Stripping each of the two examples down to the point where all you have left to compare them with is the principle of "ends justifies the means", then sure, they're the same. If our categorical imperative was "the ends never justifies the means" then we could stop gathering information. However, I think the specific means and specific ends matter.
You've constructed your example - or in any case could clearly construct such an example - such that the value of the end in both examples is equivalent from the perspective of the person conducting dark arts. However, the, means are clearly different. Framing someone for murder is far worse. That's the moral difference. If you changed the example to radically reduce the heinousness of the means, then I think the moral case is equivalent in both examples, from the perspective of the person conducting the dark arts.
My final thought is that there's a grand hidden "ethical prior" that we're ignoring here. Regardless of the particular end in question, we should take into account the degree to which rational processes were used to justify that end. We can legitimately claim the moral high ground if the opposing side fails to provide any rational justification for the end they are promulgating.
The product of Less Wrong is truth. However, there seems to be a reluctance of the personality types here - myself included - to sell that product. Here's my evidence:
We actually label many highly effective persuasive strategies that can be used to market our true ideas as "dark arts". What's the justification for this negative branding? A necessary evil is not evil. Even if - and this is a huge if - our future utopia is free of dark arts, that's not the world we live in today. Choosing not to use them is analogous to a peacenik wanting to rid the world of violence by suggesting that police not use weapons.
We treat our dislike of dark arts as if it's a simple corollary of the axiom of the virtue of truth. Does this mean we assume the ends (more people believe the truth) doesn't justify the means (persuasion to the truth via exploiting cognitive biases)? Or are we just worried about being hypocrites? Whatever the reason, such an impactful assumption deserves an explanation. Speaking practically, the successful practice of dark arts requires the psychological skill of switching hats, to use Edward de Bono's terminology. While posting on Less Wrong, we can avoid and are in fact praised for avoiding dark arts, but we need to switch up in other environments, and that's difficult. Frankly, we're not great at it, and it's very tempting to externalize the problem and say "the art is bad" rather than "we're bad at the art".

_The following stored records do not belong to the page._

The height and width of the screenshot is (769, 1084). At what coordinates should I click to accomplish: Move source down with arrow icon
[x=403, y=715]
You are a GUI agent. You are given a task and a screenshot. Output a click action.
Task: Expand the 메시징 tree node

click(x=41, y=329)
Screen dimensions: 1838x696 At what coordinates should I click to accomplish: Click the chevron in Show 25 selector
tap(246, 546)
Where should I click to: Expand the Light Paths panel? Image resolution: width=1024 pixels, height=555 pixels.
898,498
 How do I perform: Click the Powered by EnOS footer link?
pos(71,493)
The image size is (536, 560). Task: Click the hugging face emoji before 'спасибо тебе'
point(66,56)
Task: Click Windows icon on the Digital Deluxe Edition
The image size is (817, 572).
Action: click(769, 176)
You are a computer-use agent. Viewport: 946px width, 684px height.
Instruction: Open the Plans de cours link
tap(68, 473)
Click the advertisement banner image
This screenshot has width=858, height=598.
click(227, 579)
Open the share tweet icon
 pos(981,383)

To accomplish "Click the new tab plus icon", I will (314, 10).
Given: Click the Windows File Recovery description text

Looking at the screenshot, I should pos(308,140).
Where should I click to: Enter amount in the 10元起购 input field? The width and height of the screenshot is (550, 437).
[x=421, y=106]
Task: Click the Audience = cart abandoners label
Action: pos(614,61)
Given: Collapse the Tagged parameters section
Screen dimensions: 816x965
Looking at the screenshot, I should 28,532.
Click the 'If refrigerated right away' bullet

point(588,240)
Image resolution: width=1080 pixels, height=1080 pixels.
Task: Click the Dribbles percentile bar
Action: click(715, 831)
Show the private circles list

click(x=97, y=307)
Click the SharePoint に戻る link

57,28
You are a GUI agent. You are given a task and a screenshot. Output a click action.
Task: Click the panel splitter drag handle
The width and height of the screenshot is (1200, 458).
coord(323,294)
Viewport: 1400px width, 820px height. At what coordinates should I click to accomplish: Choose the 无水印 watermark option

Our distaste for rhetorical tactics, both aesthetically and morally, profoundly affects the way we communicate. That distaste is tightly coupled with the mental habit of always interpreting the value of what is said purely for its informational content, logical consistency, and insight. I'm basing the following question on my own introspection, but I wonder if this almost religiously entrenched mental habit could make us blind to the value of the art of persuasion? Let's imagine for a moment, the most convincing paragraph ever written. It was truly a world-wonder of persuasion - it converted fundamentalist Christians into atheists, suicide bombers into diplomats, and Ann Coulter-4-President supporters into Less Wrong sycophants. What would your reaction to the paragraph be? Would you "up-vote" this work of genius? No way. We'd be competing to tell the fundamentalist Christian that there were at least three argument fallacies in the first sentence, we'd explain to the suicide bomber that the rhetoric could be used equally well to justify blowing us all up right now, and for completeness we'd give the Ann Coulter supporter a brief overview of Bayesianism.